--- Start of Record set ---
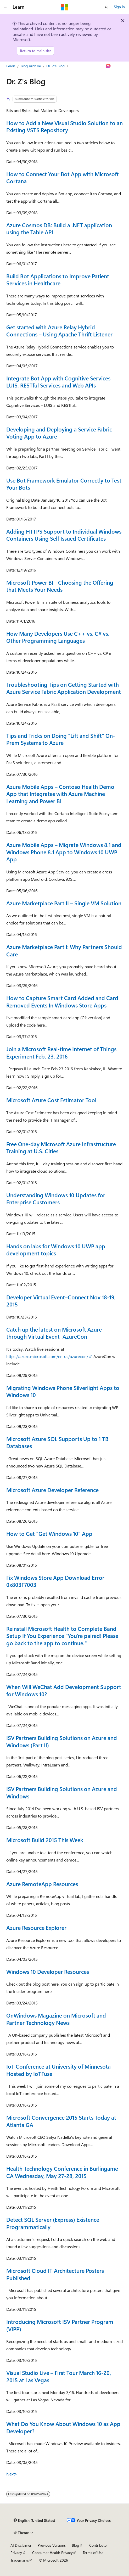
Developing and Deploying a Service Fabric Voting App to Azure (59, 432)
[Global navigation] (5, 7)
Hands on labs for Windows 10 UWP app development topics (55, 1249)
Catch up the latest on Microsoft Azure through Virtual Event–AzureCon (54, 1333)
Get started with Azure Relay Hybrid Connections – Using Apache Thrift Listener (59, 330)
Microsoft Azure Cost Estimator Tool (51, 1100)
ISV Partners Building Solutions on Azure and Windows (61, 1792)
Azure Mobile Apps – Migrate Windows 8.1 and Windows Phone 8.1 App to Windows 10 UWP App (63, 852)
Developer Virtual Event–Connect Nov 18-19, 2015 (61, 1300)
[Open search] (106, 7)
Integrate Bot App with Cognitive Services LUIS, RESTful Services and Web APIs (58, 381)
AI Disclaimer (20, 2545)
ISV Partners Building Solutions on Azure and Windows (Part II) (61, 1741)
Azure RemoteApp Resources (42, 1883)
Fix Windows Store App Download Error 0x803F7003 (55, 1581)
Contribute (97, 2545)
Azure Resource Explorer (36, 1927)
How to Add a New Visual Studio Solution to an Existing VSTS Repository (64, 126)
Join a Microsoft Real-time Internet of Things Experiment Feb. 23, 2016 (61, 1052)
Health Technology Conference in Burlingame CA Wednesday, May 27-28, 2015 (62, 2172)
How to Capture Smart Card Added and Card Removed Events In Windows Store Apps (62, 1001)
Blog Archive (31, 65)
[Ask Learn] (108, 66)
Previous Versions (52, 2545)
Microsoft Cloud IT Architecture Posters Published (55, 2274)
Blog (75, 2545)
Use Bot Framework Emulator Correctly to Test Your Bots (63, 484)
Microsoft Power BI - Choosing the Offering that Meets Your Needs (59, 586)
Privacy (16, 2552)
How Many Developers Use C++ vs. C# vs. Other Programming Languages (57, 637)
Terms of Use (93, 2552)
--- End of Record set ---
--- Start of Record set ---
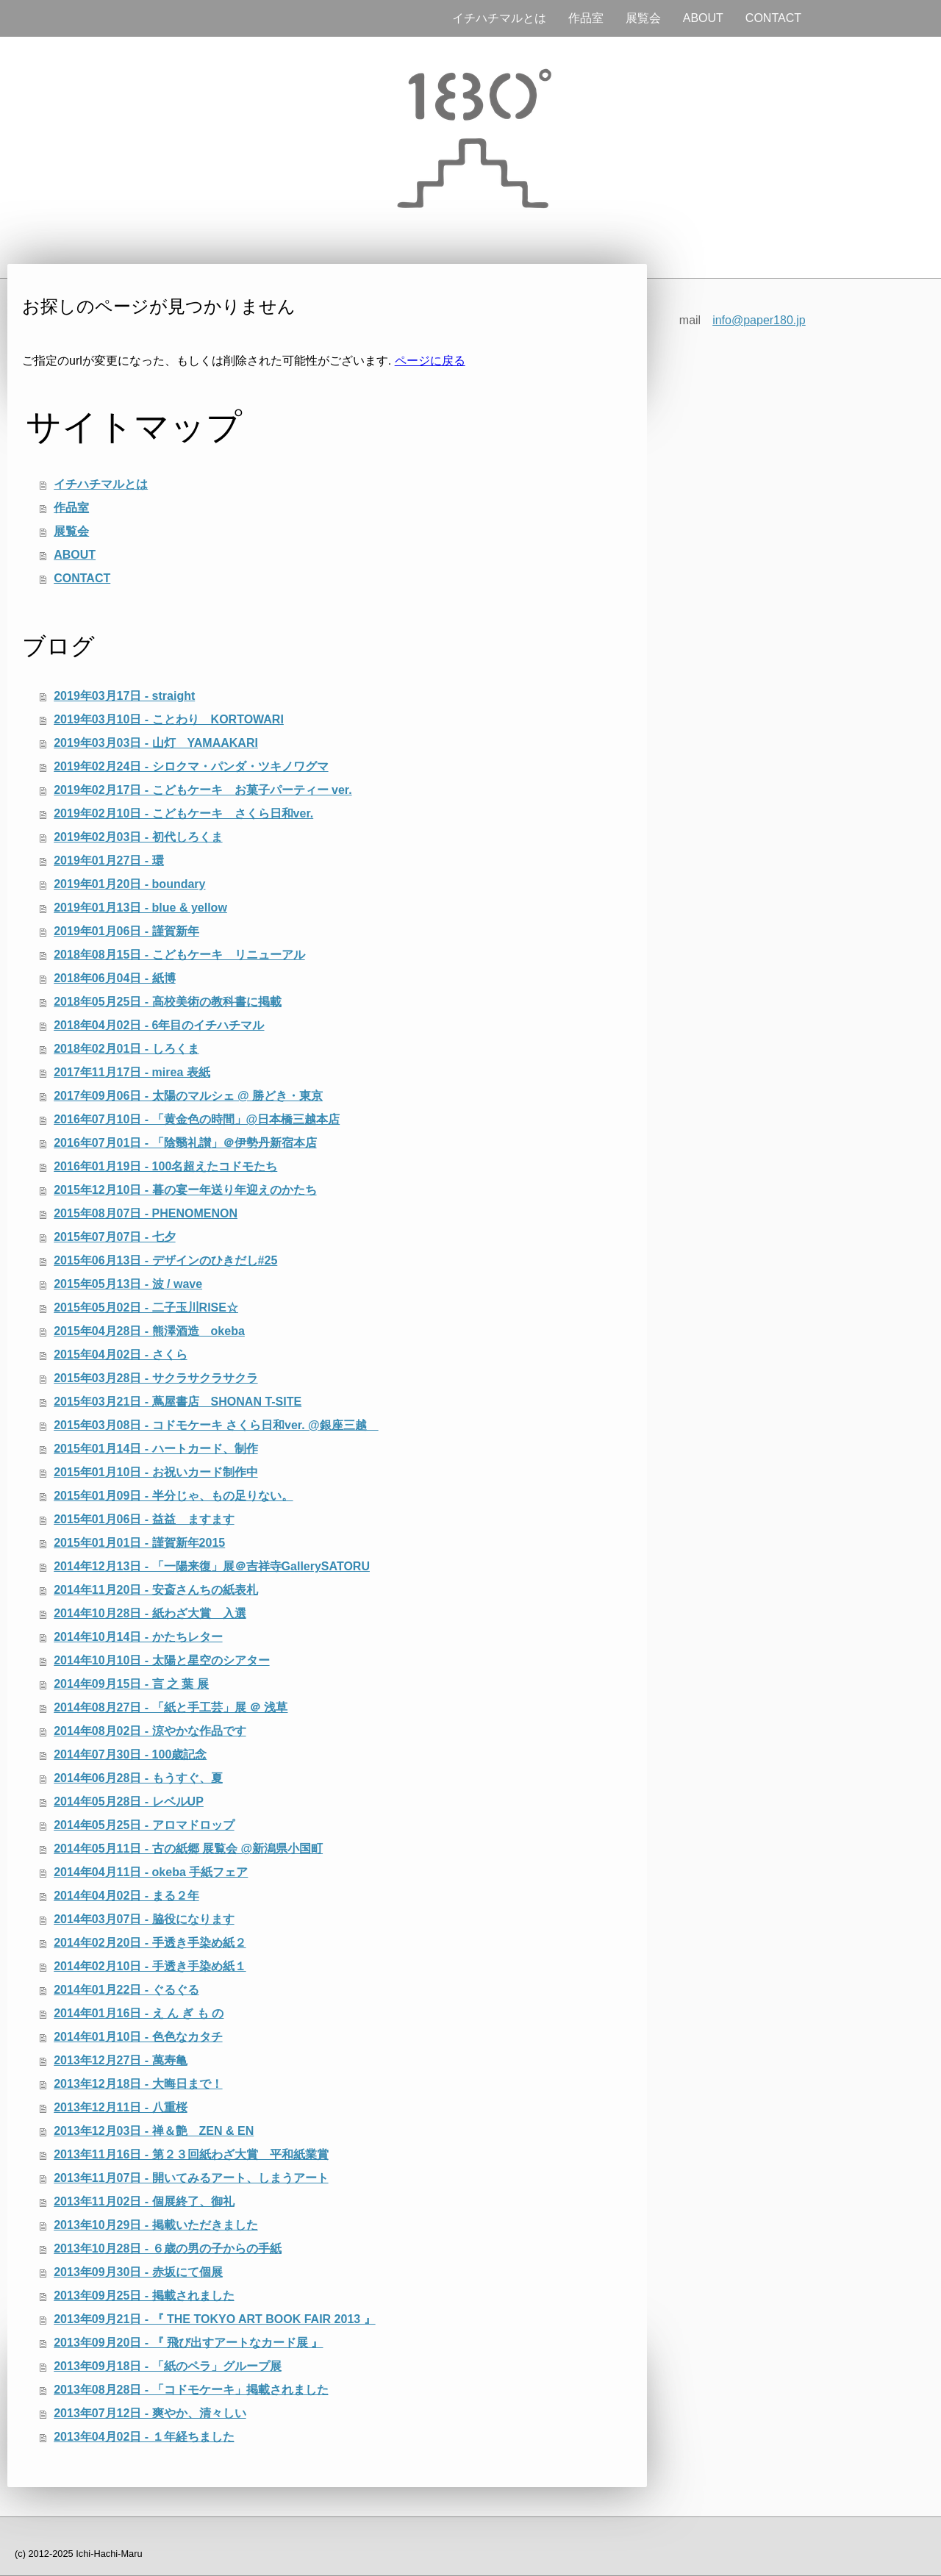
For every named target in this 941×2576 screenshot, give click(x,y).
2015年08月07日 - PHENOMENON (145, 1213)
--- End of Record set ---
▸ Problem statement
State how many lines of the material above contain the word "Building". Reply with the number only.

▸ Reply
2